__WHAT IS REQUIRED__. Pull every line that holds the word "next" from the entries.

__ENTRIES PROVIDED__.

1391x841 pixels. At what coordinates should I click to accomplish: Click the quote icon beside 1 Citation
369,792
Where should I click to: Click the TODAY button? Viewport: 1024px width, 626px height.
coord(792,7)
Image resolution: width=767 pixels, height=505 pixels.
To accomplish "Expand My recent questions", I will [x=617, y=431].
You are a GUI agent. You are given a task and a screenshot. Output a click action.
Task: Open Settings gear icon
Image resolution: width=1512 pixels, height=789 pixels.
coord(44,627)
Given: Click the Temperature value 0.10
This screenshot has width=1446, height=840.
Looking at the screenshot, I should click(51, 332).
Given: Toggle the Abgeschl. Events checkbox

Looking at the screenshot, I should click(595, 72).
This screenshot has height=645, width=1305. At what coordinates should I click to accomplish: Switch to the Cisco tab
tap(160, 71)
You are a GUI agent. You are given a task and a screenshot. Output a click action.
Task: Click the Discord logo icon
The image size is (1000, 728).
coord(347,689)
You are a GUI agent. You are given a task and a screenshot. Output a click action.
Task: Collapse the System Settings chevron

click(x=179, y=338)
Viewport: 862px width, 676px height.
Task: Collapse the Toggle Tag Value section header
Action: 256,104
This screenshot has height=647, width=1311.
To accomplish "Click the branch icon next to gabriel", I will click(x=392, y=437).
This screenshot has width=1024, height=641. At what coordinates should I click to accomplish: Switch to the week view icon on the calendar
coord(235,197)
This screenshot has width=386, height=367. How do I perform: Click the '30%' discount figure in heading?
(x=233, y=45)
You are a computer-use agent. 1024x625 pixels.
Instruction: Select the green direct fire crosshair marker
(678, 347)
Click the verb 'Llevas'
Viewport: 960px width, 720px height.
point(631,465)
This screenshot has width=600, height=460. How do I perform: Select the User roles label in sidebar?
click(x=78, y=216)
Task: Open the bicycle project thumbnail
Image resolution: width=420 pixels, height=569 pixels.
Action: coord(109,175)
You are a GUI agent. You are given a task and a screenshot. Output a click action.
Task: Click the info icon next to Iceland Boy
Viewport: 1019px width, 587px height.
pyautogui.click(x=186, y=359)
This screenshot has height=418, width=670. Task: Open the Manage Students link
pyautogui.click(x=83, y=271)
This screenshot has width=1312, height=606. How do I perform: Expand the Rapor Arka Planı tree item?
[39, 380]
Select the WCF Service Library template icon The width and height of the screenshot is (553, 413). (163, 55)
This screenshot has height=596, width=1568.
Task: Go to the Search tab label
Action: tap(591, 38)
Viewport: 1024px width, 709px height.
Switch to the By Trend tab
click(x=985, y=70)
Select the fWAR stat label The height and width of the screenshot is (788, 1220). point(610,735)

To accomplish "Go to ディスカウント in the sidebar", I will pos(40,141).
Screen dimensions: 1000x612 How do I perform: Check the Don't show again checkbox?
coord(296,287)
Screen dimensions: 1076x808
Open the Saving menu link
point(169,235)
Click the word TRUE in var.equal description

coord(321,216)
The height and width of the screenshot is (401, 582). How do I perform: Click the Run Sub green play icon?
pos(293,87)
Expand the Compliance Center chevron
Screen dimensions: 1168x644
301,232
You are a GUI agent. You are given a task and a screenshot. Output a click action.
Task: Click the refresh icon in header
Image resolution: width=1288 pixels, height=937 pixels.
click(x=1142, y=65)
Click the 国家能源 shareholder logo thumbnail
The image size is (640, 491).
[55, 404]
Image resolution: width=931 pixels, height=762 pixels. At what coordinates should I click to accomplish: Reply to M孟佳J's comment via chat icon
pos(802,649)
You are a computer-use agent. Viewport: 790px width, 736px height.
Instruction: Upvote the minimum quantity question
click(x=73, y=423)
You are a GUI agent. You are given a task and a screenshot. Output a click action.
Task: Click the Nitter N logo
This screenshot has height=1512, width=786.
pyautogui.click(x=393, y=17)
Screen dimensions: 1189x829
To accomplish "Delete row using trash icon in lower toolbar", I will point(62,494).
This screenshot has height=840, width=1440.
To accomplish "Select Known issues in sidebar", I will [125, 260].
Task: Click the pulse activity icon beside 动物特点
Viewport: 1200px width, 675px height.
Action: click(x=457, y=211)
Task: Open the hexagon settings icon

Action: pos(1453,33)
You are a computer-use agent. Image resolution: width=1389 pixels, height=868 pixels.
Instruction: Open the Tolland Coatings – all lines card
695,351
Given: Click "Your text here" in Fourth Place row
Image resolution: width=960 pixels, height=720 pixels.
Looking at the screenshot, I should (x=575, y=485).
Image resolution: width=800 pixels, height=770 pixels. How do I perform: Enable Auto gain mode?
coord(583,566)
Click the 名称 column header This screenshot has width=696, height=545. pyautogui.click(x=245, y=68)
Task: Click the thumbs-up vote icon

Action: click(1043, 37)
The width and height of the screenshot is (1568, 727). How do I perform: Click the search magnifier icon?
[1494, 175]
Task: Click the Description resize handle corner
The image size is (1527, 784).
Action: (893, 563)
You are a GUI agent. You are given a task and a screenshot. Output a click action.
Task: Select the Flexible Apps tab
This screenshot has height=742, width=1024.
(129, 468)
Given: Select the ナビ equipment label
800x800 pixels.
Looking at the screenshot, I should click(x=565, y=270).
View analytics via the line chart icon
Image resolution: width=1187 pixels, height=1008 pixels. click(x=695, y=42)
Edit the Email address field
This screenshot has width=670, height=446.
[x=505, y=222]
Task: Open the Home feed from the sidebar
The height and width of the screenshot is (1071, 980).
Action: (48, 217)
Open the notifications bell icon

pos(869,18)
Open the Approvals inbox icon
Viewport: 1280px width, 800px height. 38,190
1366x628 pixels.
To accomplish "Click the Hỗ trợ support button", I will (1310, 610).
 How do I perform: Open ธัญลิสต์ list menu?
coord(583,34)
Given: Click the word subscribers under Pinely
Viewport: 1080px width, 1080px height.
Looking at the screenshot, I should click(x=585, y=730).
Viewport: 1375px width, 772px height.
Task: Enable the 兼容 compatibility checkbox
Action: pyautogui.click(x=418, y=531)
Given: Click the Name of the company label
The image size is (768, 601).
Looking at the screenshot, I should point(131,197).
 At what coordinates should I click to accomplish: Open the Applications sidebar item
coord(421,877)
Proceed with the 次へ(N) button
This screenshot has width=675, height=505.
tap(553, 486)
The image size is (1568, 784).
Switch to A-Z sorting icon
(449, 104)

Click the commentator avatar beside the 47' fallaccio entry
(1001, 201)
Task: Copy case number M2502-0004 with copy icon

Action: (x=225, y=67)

__ANSWER TO THIS TASK__.
To accomplish "Click the branch icon next to gabriel", I will click(x=392, y=437).
Task: Click the info icon next to Iceland Boy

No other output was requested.